In summary, our study delves into the multifaceted aspects of FBP, encompassing its cell-protective effects, innovative intraocular delivery strategies, and considerations of peptide size. These findings provide valuable insights that should be relevant to the ongoing efforts to develop effective treatments for retinal diseases, particularly AMD. Further investigations into the underlying mechanisms and clinical translatability of these findings will be crucial for advancing the field of ocular therapeutics.

5. Conclusions

This study offers a comprehensive exploration into the therapeutic potential of the Fas-blocking peptide (FBP) for dry age-related macular degeneration (AMD). In a series of experiments, the inhibition of Fas-mediated signaling was found to be associated with a significant reduction in retinal cell death, suggesting a promising therapeutic approach for dry AMD. The intravitreal injection of FBP effectively mitigated retinal pigment epithelium (RPE) degeneration in an NaIO3-induced retinal degeneration rodent model. Furthermore, the eye drop formulation of 6R-FBP exhibited efficient delivery to the RPE, effectively inhibiting NaIO3-induced retinal degeneration in the rodent model. Notably, the naked form of FBP could reach the RPE and prevent degeneration in the NaIO3-induced retinal degeneration rabbit model. The exploration of size-dependent ocular delivery through an eye drop formula should be considered across several animal models. The application of an antiapoptotic peptide via eye drop introduces novel prospects for therapeutic interventions in human dry AMD.

Supplementary Materials

The following supporting information can be downloaded at: https://www.mdpi.com/article/10.3390/cells13060548/s1, Figure S1: Evaluation of peptide toxicity in ARPE-19 cells using the CCK-8 assay; Figure S2: Concentration-dependent cell viability in NaIO3-induced ARPE-19 cells; Figure S3: Evaluation of the toxicity of cell-penetrating peptide (CPP) in ARPE-19 cells using the CCK-8 assay; Figure S4: Analysis of size-dependent FBP binding in Jurkat cells.

Author Contributions

Conceptualization, Y.Y. and S.-H.P.; methodology, Y.Y. and S.-H.P.; software, S.-K.L.; validation, Y.Y., S.-H.P., C.-Y.K., G.Y., E.K. and S.H.; formal analysis, Y.Y., S.-H.P., C.-Y.K., G.Y., E.K. and S.H.; investigation, Y.Y., S.-H.P., C.-Y.K., G.Y., E.K. and S.H.; resources, S.-K.L.; data curation, Y.Y. and I.U.; writing—original draft preparation, Y.Y. and S.-H.P.; writing—review and editing, Y.Y., S.-H.P. and I.U.; visualization, Y.Y. and S.-H.P.; supervision, S.-K.L.; project administration, I.U.; funding acquisition, S.-K.L. All authors have read and agreed to the published version of the manuscript.

◆ **INFORMATION**
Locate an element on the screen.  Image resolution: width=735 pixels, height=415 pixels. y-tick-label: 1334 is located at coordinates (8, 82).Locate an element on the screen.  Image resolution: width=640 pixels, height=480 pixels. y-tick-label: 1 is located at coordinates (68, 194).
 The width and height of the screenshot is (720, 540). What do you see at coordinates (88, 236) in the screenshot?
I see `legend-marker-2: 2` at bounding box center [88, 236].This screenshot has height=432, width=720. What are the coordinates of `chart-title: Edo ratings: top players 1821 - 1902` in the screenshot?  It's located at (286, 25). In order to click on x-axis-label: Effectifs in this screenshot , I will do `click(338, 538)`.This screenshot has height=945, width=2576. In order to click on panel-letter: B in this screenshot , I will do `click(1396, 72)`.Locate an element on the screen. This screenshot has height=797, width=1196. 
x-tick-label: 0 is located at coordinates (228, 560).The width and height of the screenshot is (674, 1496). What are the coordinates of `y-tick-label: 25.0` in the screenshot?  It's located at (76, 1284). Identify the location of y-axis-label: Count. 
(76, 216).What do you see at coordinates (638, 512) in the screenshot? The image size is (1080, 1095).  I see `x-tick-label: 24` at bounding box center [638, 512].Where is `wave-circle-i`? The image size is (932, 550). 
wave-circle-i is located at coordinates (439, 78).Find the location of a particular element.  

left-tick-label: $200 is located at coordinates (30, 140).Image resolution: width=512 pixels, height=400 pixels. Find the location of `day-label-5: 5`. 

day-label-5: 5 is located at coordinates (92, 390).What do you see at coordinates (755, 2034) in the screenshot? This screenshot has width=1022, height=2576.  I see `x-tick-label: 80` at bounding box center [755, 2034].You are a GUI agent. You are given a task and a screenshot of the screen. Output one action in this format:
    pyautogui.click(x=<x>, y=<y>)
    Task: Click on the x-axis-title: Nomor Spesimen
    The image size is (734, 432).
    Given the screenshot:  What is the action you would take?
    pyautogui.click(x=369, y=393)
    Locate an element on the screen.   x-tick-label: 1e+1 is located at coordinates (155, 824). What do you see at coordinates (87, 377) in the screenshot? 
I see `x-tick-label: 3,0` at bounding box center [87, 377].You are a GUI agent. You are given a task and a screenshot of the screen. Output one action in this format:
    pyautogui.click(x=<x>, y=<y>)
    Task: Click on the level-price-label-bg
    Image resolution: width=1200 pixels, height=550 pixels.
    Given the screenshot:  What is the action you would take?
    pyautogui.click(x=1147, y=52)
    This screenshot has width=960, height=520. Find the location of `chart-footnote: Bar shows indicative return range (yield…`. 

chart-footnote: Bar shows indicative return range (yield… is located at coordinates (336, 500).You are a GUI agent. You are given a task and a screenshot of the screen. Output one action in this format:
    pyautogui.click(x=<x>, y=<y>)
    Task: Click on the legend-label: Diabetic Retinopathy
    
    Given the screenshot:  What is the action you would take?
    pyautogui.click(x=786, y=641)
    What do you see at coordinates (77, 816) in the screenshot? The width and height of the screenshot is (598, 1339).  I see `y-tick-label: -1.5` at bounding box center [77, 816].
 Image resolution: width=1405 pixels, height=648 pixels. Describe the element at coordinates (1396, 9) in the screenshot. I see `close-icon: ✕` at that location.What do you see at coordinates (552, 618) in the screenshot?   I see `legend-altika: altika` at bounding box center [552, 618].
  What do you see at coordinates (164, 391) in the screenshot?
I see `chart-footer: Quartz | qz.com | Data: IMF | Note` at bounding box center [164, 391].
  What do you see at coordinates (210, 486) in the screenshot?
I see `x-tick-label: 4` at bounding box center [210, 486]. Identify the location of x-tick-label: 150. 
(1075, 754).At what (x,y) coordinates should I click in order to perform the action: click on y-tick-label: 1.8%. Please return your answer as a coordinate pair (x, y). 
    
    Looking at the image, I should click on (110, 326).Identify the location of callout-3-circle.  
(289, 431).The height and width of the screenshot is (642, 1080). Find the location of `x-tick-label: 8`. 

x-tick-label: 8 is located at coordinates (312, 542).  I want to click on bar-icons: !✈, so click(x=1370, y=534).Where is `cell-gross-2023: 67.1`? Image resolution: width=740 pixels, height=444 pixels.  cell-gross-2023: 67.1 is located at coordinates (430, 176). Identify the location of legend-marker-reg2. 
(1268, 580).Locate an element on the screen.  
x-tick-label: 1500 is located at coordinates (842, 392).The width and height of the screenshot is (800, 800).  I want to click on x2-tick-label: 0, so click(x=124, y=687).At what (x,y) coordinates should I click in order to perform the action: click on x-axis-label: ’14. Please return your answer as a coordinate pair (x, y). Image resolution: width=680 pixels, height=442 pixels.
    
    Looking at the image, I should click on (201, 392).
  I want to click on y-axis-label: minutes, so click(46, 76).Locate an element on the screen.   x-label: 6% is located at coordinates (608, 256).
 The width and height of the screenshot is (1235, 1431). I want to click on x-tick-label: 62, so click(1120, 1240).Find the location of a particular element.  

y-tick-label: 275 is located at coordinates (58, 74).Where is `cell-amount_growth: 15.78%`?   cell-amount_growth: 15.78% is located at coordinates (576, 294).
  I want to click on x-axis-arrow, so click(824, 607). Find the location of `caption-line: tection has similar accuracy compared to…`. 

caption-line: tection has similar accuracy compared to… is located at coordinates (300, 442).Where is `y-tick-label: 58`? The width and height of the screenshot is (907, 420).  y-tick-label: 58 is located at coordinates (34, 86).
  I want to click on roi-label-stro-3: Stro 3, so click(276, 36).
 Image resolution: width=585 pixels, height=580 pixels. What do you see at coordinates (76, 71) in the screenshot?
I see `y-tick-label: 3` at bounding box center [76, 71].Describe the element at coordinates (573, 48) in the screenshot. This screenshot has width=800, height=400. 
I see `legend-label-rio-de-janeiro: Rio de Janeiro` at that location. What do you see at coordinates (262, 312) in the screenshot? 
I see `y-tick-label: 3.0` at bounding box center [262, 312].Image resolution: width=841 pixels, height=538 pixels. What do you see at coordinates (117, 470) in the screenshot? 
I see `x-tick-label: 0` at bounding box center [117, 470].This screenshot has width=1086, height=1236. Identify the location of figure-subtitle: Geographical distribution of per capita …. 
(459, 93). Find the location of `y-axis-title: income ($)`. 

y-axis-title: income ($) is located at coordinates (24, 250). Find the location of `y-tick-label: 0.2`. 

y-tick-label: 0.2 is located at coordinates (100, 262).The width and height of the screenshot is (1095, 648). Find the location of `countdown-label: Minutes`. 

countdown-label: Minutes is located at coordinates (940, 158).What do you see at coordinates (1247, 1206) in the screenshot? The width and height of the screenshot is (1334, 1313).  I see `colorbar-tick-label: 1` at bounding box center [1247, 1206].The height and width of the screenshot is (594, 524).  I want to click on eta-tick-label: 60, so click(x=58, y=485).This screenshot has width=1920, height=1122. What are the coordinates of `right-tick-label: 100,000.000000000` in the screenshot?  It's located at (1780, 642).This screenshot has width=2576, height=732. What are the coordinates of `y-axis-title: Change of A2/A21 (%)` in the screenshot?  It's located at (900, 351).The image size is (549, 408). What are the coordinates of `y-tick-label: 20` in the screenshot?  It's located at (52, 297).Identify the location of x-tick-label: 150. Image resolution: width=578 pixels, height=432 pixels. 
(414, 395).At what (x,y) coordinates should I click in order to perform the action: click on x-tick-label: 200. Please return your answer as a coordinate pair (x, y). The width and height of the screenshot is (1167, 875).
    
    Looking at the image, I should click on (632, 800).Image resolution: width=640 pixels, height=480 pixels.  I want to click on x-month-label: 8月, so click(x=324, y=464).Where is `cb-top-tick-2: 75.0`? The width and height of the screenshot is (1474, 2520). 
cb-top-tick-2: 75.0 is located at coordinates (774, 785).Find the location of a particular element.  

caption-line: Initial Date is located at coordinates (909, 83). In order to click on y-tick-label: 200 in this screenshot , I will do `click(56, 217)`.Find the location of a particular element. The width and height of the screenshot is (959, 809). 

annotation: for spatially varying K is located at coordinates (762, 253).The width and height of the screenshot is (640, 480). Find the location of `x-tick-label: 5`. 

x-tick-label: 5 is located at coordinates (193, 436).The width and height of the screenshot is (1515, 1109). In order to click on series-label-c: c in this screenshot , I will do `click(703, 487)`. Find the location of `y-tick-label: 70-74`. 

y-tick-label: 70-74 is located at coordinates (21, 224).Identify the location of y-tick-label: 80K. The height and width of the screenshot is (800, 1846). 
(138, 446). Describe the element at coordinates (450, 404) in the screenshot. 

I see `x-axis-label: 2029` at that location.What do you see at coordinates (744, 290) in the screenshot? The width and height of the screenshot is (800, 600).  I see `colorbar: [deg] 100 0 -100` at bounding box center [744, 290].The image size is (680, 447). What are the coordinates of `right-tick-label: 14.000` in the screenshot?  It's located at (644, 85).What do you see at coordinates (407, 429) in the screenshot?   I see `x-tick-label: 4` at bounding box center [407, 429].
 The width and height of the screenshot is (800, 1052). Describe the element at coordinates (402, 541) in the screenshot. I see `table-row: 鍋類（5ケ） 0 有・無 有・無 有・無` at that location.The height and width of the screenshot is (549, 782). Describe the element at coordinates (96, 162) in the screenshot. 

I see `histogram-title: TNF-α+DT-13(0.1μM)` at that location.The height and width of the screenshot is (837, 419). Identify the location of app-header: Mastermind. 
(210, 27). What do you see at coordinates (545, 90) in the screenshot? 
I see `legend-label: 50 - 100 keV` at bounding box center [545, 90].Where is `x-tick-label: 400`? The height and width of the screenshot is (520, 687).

◆ **PROBLEM STATEMENT**
Could you copy the text on the Fas-blocking peptide above, starting at the words "Supplementary Materials" and ending after "in Jurkat cells."?

◆ **TASK ANSWER**
Supplementary Materials

The following supporting information can be downloaded at: https://www.mdpi.com/article/10.3390/cells13060548/s1, Figure S1: Evaluation of peptide toxicity in ARPE-19 cells using the CCK-8 assay; Figure S2: Concentration-dependent cell viability in NaIO3-induced ARPE-19 cells; Figure S3: Evaluation of the toxicity of cell-penetrating peptide (CPP) in ARPE-19 cells using the CCK-8 assay; Figure S4: Analysis of size-dependent FBP binding in Jurkat cells.